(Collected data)
════════════════════
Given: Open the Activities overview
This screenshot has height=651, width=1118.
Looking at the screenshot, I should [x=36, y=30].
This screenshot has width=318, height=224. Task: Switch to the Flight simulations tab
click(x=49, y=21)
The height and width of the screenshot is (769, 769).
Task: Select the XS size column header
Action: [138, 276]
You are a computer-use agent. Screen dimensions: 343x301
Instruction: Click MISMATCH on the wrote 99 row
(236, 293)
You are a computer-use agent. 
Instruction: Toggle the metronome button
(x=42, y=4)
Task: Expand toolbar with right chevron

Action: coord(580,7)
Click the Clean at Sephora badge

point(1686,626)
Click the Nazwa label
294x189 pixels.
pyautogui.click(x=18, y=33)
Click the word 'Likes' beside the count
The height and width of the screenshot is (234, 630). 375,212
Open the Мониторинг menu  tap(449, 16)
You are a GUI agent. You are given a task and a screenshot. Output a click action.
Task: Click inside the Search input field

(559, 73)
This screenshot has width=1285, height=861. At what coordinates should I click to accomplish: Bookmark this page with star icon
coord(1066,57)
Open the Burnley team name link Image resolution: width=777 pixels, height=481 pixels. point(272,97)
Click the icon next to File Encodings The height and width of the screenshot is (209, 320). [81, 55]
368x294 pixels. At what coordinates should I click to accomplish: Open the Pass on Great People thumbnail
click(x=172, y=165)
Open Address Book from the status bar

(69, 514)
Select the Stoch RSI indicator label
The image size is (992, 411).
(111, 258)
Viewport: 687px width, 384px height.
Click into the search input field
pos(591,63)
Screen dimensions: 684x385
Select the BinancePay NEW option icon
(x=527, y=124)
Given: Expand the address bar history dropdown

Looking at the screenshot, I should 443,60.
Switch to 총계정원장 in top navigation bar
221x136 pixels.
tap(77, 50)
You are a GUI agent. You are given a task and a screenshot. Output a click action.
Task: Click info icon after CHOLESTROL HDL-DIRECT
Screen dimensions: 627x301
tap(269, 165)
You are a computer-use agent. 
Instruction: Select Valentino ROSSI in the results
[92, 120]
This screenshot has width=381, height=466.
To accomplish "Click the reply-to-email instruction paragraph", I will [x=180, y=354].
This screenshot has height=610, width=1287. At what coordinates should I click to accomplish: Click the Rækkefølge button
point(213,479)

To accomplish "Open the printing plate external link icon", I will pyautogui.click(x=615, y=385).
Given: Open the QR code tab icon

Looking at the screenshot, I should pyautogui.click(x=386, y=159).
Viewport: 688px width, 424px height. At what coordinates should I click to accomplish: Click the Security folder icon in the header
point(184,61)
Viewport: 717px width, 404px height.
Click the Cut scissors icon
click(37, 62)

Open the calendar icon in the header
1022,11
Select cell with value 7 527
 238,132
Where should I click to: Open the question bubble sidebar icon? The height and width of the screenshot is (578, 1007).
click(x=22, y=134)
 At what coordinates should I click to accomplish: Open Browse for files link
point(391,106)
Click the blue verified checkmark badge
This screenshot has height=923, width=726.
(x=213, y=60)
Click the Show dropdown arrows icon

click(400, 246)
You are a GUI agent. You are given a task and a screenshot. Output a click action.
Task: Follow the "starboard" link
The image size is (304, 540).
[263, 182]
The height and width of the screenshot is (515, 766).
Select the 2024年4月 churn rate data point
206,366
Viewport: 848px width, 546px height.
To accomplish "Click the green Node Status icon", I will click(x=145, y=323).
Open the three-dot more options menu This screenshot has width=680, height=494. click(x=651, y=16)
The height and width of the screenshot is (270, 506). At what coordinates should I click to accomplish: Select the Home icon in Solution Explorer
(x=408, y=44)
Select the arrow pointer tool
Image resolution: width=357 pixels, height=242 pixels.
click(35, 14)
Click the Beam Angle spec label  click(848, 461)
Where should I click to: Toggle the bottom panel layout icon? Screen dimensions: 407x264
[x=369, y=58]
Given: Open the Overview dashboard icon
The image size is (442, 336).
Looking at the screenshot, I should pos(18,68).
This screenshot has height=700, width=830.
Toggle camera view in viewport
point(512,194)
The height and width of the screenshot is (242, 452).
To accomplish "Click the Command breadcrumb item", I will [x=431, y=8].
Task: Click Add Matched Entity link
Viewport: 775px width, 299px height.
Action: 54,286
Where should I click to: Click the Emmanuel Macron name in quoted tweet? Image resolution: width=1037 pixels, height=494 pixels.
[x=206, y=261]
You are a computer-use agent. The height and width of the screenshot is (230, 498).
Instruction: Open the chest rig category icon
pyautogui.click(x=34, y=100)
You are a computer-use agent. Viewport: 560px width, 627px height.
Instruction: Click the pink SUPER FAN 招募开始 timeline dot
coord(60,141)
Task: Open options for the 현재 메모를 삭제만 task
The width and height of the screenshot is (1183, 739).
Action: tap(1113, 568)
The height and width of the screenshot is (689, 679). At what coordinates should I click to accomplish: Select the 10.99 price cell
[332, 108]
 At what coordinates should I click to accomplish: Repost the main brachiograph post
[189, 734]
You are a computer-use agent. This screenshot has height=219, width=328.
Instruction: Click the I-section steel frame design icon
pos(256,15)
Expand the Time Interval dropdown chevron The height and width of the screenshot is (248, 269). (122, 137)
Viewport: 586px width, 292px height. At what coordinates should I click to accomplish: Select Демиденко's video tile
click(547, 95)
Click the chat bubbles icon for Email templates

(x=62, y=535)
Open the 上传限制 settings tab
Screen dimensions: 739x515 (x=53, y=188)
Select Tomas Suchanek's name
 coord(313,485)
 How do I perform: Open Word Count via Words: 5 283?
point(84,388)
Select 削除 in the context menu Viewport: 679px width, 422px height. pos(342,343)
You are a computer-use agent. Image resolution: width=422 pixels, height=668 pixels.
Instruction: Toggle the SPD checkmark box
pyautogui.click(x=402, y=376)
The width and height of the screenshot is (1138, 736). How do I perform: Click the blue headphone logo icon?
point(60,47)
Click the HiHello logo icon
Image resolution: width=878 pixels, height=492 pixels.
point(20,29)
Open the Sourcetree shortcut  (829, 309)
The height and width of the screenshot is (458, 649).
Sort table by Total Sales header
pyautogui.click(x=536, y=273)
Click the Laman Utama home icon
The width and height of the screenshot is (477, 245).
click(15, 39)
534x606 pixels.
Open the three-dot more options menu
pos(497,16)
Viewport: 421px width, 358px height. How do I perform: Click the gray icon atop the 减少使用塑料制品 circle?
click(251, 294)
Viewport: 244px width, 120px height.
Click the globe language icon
════════════════════
Task to carry out
Could you write out every entry above exactly as it appears?

Solution to this task
Given: Open the Activities overview
This screenshot has height=651, width=1118.
Looking at the screenshot, I should [x=36, y=30].
This screenshot has width=318, height=224. Task: Switch to the Flight simulations tab
click(x=49, y=21)
The height and width of the screenshot is (769, 769).
Task: Select the XS size column header
Action: [138, 276]
You are a computer-use agent. Screen dimensions: 343x301
Instruction: Click MISMATCH on the wrote 99 row
(236, 293)
You are a computer-use agent. 
Instruction: Toggle the metronome button
(x=42, y=4)
Task: Expand toolbar with right chevron

Action: coord(580,7)
Click the Clean at Sephora badge

point(1686,626)
Click the Nazwa label
294x189 pixels.
pyautogui.click(x=18, y=33)
Click the word 'Likes' beside the count
The height and width of the screenshot is (234, 630). 375,212
Open the Мониторинг menu  tap(449, 16)
You are a GUI agent. You are given a task and a screenshot. Output a click action.
Task: Click inside the Search input field

(559, 73)
This screenshot has width=1285, height=861. At what coordinates should I click to accomplish: Bookmark this page with star icon
coord(1066,57)
Open the Burnley team name link Image resolution: width=777 pixels, height=481 pixels. point(272,97)
Click the icon next to File Encodings The height and width of the screenshot is (209, 320). [81, 55]
368x294 pixels. At what coordinates should I click to accomplish: Open the Pass on Great People thumbnail
click(x=172, y=165)
Open Address Book from the status bar

(69, 514)
Select the Stoch RSI indicator label
The image size is (992, 411).
(111, 258)
Viewport: 687px width, 384px height.
Click into the search input field
pos(591,63)
Screen dimensions: 684x385
Select the BinancePay NEW option icon
(x=527, y=124)
Given: Expand the address bar history dropdown

Looking at the screenshot, I should 443,60.
Switch to 총계정원장 in top navigation bar
221x136 pixels.
tap(77, 50)
You are a GUI agent. You are given a task and a screenshot. Output a click action.
Task: Click info icon after CHOLESTROL HDL-DIRECT
Screen dimensions: 627x301
tap(269, 165)
You are a computer-use agent. 
Instruction: Select Valentino ROSSI in the results
[92, 120]
This screenshot has width=381, height=466.
To accomplish "Click the reply-to-email instruction paragraph", I will [x=180, y=354].
This screenshot has height=610, width=1287. At what coordinates should I click to accomplish: Click the Rækkefølge button
point(213,479)

To accomplish "Open the printing plate external link icon", I will pyautogui.click(x=615, y=385).
Given: Open the QR code tab icon

Looking at the screenshot, I should pyautogui.click(x=386, y=159).
Viewport: 688px width, 424px height. At what coordinates should I click to accomplish: Click the Security folder icon in the header
point(184,61)
Viewport: 717px width, 404px height.
Click the Cut scissors icon
click(37, 62)

Open the calendar icon in the header
1022,11
Select cell with value 7 527
 238,132
Where should I click to: Open the question bubble sidebar icon? The height and width of the screenshot is (578, 1007).
click(x=22, y=134)
 At what coordinates should I click to accomplish: Open Browse for files link
point(391,106)
Click the blue verified checkmark badge
This screenshot has height=923, width=726.
(x=213, y=60)
Click the Show dropdown arrows icon

click(400, 246)
You are a GUI agent. You are given a task and a screenshot. Output a click action.
Task: Follow the "starboard" link
The image size is (304, 540).
[263, 182]
The height and width of the screenshot is (515, 766).
Select the 2024年4月 churn rate data point
206,366
Viewport: 848px width, 546px height.
To accomplish "Click the green Node Status icon", I will click(x=145, y=323).
Open the three-dot more options menu This screenshot has width=680, height=494. click(x=651, y=16)
The height and width of the screenshot is (270, 506). At what coordinates should I click to accomplish: Select the Home icon in Solution Explorer
(x=408, y=44)
Select the arrow pointer tool
Image resolution: width=357 pixels, height=242 pixels.
click(35, 14)
Click the Beam Angle spec label  click(848, 461)
Where should I click to: Toggle the bottom panel layout icon? Screen dimensions: 407x264
[x=369, y=58]
Given: Open the Overview dashboard icon
The image size is (442, 336).
Looking at the screenshot, I should pos(18,68).
This screenshot has height=700, width=830.
Toggle camera view in viewport
point(512,194)
The height and width of the screenshot is (242, 452).
To accomplish "Click the Command breadcrumb item", I will [x=431, y=8].
Task: Click Add Matched Entity link
Viewport: 775px width, 299px height.
Action: 54,286
Where should I click to: Click the Emmanuel Macron name in quoted tweet? Image resolution: width=1037 pixels, height=494 pixels.
[x=206, y=261]
You are a computer-use agent. The height and width of the screenshot is (230, 498).
Instruction: Open the chest rig category icon
pyautogui.click(x=34, y=100)
You are a computer-use agent. Viewport: 560px width, 627px height.
Instruction: Click the pink SUPER FAN 招募开始 timeline dot
coord(60,141)
Task: Open options for the 현재 메모를 삭제만 task
The width and height of the screenshot is (1183, 739).
Action: tap(1113, 568)
The height and width of the screenshot is (689, 679). At what coordinates should I click to accomplish: Select the 10.99 price cell
[332, 108]
 At what coordinates should I click to accomplish: Repost the main brachiograph post
[189, 734]
You are a computer-use agent. This screenshot has height=219, width=328.
Instruction: Click the I-section steel frame design icon
pos(256,15)
Expand the Time Interval dropdown chevron The height and width of the screenshot is (248, 269). (122, 137)
Viewport: 586px width, 292px height. At what coordinates should I click to accomplish: Select Демиденко's video tile
click(547, 95)
Click the chat bubbles icon for Email templates

(x=62, y=535)
Open the 上传限制 settings tab
Screen dimensions: 739x515 (x=53, y=188)
Select Tomas Suchanek's name
 coord(313,485)
 How do I perform: Open Word Count via Words: 5 283?
point(84,388)
Select 削除 in the context menu Viewport: 679px width, 422px height. pos(342,343)
You are a computer-use agent. Image resolution: width=422 pixels, height=668 pixels.
Instruction: Toggle the SPD checkmark box
pyautogui.click(x=402, y=376)
The width and height of the screenshot is (1138, 736). How do I perform: Click the blue headphone logo icon?
point(60,47)
Click the HiHello logo icon
Image resolution: width=878 pixels, height=492 pixels.
point(20,29)
Open the Sourcetree shortcut  (829, 309)
The height and width of the screenshot is (458, 649).
Sort table by Total Sales header
pyautogui.click(x=536, y=273)
Click the Laman Utama home icon
The width and height of the screenshot is (477, 245).
click(15, 39)
534x606 pixels.
Open the three-dot more options menu
pos(497,16)
Viewport: 421px width, 358px height. How do I perform: Click the gray icon atop the 减少使用塑料制品 circle?
click(251, 294)
Viewport: 244px width, 120px height.
Click the globe language icon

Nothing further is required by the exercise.